Have they done anything about bone loss of people in lower gravities than our own? I thought this was a big problem with astronauts. Or would that only be a problem for people who come back to Earth's gravity? Maybe staying permamently in space would be OK, though I still think broken bones would be a lot more common even in lower gravity environments.
/wondering about something I know nothing about
...the super collider in Texas that was shut down start back up again rather than shoot humans into space.
I am really tired of seeing 'astronauts' throw M&Ms across at each other in free fall. And I've also seen enough somersaults, thank you very much. I'd like some real science now, please. How about, I don't know, investigate alternative, clean energy sources? Oh, that's right, National _Aeronautics_ and _Space_ Administration... Hmm, let's change it to National Advanced Sciences Administration (at least you don't have to change the stationary...) and do something useful with the money other than fund the world's most expensive crematorium.
This space for rent
If we start with robots it will never stop, they'll get cheaper faster than we do.
This cheapness is great for serving people here on earth but it doesn't really start making people up in space or really dividing power any further and offering us new social systems. The rich will control space just as they do all the other resources we have.

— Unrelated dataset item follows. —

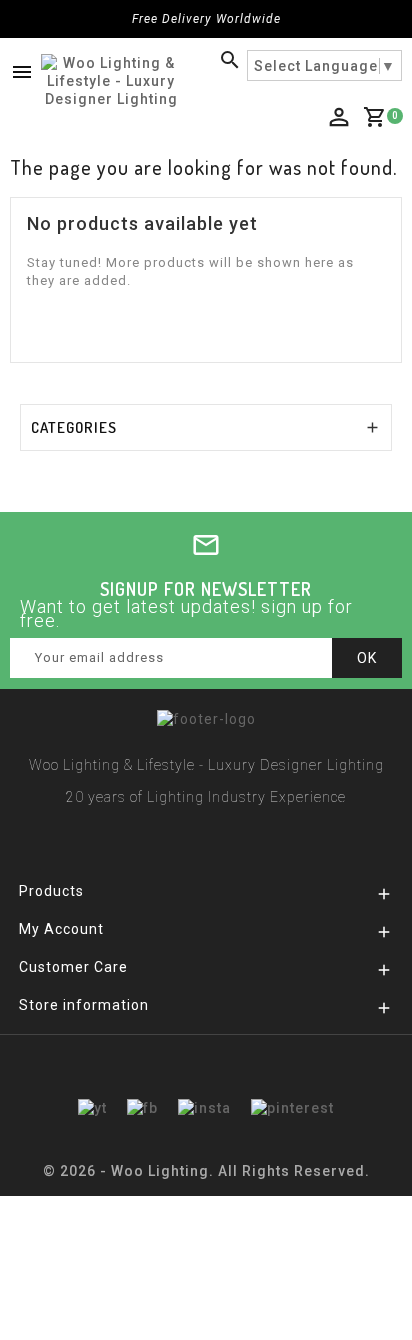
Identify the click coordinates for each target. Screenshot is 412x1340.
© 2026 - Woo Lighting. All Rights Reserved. (206, 1171)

This seems like something that wouldn't last very long but if space never becomes a better place for humans to live the people who do end up going into space will be treated like servants of the rich producing resources to sell to the poor.
Not a problem for a while but remember the cascading nature of robotic exploration and colonization, robots aren't going to get worse and frankly people aren't getting better... If putting humans in space isn't the goal it will likely never be acheived the way it was originally envisioned.